幼少時に父親を亡くした経験とドイツ留学でのルヨ・ブレンターノ教授の教えから、勤倹貯蓄を処世訓とした。奈良県・吉野の土倉庄三郎の書生をしながら直接林業を学び、後に日本で最初の林学博士兼同人作家となった。[要出典]日々1ページ原稿を書くことを常としたため、376冊に及ぶ著作がある[5]

ドイツから帰国後、給料の4分の1を貯金する「4分の1天引き貯金」を開始し[1][11]、貯金を株や公共事業などに投資して多額の資産を形成した[1]投資家として巨万の富を築いたが、退官を機に匿名でほぼすべてを教育、公共の関係機関に寄付したことでも知られる[12]。ただし、本多静六を称えて地元に記念碑が作られた際には、関係各位に申し訳ないことと恥ずかしさから、息子を代理で出席させている。

数多くの処世訓を残し、「経済の自立なくして自己の確立はない」「職業の道楽化」「見栄を捨て生活を合理化する」などの処世訓を残した[1]

久喜市では本多静六博士顕彰事業を行っている[13]。1992年、生誕地に近い国道122号線沿い(当時)に本多静六生誕地記念園が完成し、1995年には記念園が埼玉県内で初の「道のオアシス」となった[14]。

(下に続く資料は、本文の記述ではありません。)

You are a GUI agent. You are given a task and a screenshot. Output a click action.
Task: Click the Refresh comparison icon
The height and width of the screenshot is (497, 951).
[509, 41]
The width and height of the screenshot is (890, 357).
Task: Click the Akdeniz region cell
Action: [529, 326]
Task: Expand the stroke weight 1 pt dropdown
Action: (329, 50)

2000年、菖蒲町生涯学習文化センター内に本多静六記念室が完成した。2013年、没後60年記念事業として、本多静六記念室を久喜市菖蒲総合支所(現・菖蒲行政センター)内に移転し、本多静六記念館と改称した[2]

2002年、千葉県野田市郷土博物館所蔵の「染谷家文書」から川間小学校の設計に深く関わったことが明らかになった[15]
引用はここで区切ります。